Given problem: Show each line of the records that contains the word "accomplish", copied in full.

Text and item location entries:
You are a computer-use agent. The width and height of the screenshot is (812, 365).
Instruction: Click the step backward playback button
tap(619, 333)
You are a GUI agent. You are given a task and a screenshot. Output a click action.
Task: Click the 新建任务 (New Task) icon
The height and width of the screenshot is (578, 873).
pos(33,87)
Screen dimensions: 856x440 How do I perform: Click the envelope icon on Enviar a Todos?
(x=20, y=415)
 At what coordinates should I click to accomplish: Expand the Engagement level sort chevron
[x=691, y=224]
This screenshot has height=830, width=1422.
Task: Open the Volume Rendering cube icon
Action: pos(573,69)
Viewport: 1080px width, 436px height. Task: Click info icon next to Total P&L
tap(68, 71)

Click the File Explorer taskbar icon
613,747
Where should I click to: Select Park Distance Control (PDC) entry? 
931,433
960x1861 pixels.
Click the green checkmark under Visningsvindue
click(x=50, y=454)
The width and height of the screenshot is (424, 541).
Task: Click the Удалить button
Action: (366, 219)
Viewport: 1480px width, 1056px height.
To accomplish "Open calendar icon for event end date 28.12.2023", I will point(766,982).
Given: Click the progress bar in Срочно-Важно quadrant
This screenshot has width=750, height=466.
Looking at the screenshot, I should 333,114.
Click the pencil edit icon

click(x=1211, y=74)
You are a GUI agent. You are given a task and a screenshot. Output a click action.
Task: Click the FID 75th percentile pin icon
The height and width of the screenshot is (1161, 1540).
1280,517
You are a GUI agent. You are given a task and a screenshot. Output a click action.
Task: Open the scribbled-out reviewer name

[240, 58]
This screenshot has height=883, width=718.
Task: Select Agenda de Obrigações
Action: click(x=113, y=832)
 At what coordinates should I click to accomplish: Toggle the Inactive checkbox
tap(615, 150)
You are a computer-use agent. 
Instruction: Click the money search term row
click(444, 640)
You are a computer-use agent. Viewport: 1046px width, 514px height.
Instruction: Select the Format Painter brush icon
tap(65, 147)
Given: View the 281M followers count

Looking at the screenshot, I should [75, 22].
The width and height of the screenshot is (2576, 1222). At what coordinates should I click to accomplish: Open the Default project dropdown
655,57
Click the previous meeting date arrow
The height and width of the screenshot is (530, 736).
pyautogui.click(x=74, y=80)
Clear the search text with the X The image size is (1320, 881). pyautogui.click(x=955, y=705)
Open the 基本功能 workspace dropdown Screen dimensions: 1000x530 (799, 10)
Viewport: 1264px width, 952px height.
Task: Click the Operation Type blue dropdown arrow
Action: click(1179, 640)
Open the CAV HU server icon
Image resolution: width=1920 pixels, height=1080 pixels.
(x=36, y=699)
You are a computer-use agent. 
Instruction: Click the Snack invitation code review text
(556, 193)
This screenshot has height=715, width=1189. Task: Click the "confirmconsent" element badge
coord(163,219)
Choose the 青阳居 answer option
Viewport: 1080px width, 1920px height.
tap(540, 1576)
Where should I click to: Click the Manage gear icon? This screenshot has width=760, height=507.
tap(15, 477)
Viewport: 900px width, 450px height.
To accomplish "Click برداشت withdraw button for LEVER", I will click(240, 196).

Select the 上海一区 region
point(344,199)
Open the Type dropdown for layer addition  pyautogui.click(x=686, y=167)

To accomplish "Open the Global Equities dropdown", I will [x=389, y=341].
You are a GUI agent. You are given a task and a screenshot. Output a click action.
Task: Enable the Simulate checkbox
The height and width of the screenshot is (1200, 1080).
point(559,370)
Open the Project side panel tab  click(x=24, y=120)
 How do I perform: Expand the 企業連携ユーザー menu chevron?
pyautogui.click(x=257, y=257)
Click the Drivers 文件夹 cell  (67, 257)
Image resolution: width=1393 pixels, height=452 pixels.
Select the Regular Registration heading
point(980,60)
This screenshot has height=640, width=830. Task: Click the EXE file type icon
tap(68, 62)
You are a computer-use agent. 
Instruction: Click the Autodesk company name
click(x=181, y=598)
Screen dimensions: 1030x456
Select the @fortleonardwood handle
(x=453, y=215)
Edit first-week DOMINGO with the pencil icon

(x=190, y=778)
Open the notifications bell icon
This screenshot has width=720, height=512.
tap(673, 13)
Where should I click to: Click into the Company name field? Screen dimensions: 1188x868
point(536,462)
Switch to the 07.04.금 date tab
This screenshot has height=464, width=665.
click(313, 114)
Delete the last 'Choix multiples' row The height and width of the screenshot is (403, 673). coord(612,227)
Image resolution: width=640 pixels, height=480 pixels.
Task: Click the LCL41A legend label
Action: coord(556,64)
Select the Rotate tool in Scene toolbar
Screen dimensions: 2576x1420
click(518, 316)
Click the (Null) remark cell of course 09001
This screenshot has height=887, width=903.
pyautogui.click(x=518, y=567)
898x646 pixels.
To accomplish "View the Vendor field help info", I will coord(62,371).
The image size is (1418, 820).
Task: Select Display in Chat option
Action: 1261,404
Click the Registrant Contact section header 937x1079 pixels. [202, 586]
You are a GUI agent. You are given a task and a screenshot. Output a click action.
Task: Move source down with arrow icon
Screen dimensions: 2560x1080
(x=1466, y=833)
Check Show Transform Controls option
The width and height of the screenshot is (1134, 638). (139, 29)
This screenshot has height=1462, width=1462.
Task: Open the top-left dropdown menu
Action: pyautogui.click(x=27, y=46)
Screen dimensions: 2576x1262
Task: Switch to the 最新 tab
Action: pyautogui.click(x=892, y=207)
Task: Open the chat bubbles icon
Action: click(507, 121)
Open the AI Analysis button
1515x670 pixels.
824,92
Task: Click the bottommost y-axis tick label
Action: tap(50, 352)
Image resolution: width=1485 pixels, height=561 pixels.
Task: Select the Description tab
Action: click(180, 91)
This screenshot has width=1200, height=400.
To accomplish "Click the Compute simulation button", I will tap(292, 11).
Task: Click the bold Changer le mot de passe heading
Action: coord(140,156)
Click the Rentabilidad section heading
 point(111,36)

Final result:
 At what coordinates should I click to accomplish: Expand the Engagement level sort chevron
To accomplish "Open calendar icon for event end date 28.12.2023", I will point(766,982).
 At what coordinates should I click to accomplish: Toggle the Inactive checkbox
The width and height of the screenshot is (2576, 1222). At what coordinates should I click to accomplish: Open the Default project dropdown
To accomplish "Click برداشت withdraw button for LEVER", I will click(240, 196).
To accomplish "Open the Global Equities dropdown", I will [x=389, y=341].
To accomplish "View the Vendor field help info", I will coord(62,371).
To accomplish "Click the Compute simulation button", I will tap(292, 11).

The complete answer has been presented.